(Excerpt to read)

Tuesday, March 16, 2010


            As many times as I have heard a doctor on Grey’s Anatomy yell “stat” or “get a crash cart,” I have never heard those frantic statements at Vanderbilt Children’s.  Though I am only there one day each week you would think that I would have experienced this sort of thing.  But thankfully, I haven’t.  Well, that was until today.  This morning I observed two swallow studies, one with an 11 year old who chokes on solids yet today did perfectly, and a four month old with severe shaken baby syndrome.  That one was absolutely horrible.  But she’s making incredible progress and though she will be dealing with the residual effects of the unthinkable actions of her father for the rest of her life, she is doing remarkably well.
            Next we headed to the floors and saw the most adorable 12 month old, diagnosed with severe respiratory distress and croup.  He was dressed in Batman pajamas and had the biggest blue eyes I have ever seen.  His dad claimed that he is 10-0 in staring contests with those things J  

            But despite his smiles and all of the cuddles he was giving my supervisor as we took him for a walk around the unit, the poor thing sounded like he could barely breathe.  The doctors reported that his airway had been reduced to the size of a pinhole and he was receiving breathing treatments multiple times a day just to keep it open.  After taking him for a walk we told Mom and Dad that we would be back to try a feeding with him in a few hours.  We then moved on to check on some other patients. 
While in one of the cardiac pods we heard an alarm go off and a “stat” was called for the VCH 8th floor.  My supervisors face went pale and she said, “I hope that’s not our baby.”  Sure enough, the little one in the Batman pajamas had crashed and the emergency ICU team went running past us towards his pod.  The doctors here are the best at what they do and this routine is old hat for them but that doesn’t mean that my heart didn’t drop into my stomach when I saw them racing to little Batman’s room.  Luckily, they were able to get his breathing and heart rate under control and they made a plan to move him into the PICU.  Though this may technically be a step backwards, he will now be monitored closely at all times and they will hopefully figure out how to help him breathe more easily.  Despite all this drama, we ended the day on a high note after stopping by to see a NICU baby with a cleft palate and we watched him eat by mouth with relative success after many, many failed attempts!
Despite the hard stuff, it can be a pretty magical place sometimes!

(End Excerpt to read)

Reproduce word for word the passage of the hospital diary entry that begins with the words "Next we headed" and ends with "some other patients.".

(Dataset extract)

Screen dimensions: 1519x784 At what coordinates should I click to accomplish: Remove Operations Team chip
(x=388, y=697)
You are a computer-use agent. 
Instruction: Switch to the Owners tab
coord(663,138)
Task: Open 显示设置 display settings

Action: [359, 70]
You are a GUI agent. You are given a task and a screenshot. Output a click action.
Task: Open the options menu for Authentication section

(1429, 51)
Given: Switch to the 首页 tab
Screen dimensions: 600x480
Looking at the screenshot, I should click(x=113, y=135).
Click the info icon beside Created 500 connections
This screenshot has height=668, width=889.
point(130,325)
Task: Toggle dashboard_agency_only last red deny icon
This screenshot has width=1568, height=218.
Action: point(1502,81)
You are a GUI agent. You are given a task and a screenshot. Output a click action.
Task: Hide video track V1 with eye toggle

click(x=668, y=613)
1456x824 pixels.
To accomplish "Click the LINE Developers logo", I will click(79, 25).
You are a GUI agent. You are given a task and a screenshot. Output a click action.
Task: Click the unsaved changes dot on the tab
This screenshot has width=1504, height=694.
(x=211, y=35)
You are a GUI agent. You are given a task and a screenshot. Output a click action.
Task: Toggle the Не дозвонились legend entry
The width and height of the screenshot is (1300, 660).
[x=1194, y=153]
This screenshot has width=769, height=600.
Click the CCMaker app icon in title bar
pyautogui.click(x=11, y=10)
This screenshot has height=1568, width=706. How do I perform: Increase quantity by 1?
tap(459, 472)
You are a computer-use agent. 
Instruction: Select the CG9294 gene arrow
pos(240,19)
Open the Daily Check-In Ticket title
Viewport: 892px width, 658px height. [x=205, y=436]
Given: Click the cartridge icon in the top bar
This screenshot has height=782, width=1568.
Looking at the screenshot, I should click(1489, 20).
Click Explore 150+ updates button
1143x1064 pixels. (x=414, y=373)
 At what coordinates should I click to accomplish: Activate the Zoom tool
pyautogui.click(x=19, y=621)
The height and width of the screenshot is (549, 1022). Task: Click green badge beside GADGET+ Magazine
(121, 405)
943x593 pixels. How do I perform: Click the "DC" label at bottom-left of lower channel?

(End Dataset extract)

Written solution >>
Next we headed to the floors and saw the most adorable 12 month old, diagnosed with severe respiratory distress and croup.  He was dressed in Batman pajamas and had the biggest blue eyes I have ever seen.  His dad claimed that he is 10-0 in staring contests with those things J  

            But despite his smiles and all of the cuddles he was giving my supervisor as we took him for a walk around the unit, the poor thing sounded like he could barely breathe.  The doctors reported that his airway had been reduced to the size of a pinhole and he was receiving breathing treatments multiple times a day just to keep it open.  After taking him for a walk we told Mom and Dad that we would be back to try a feeding with him in a few hours.  We then moved on to check on some other patients.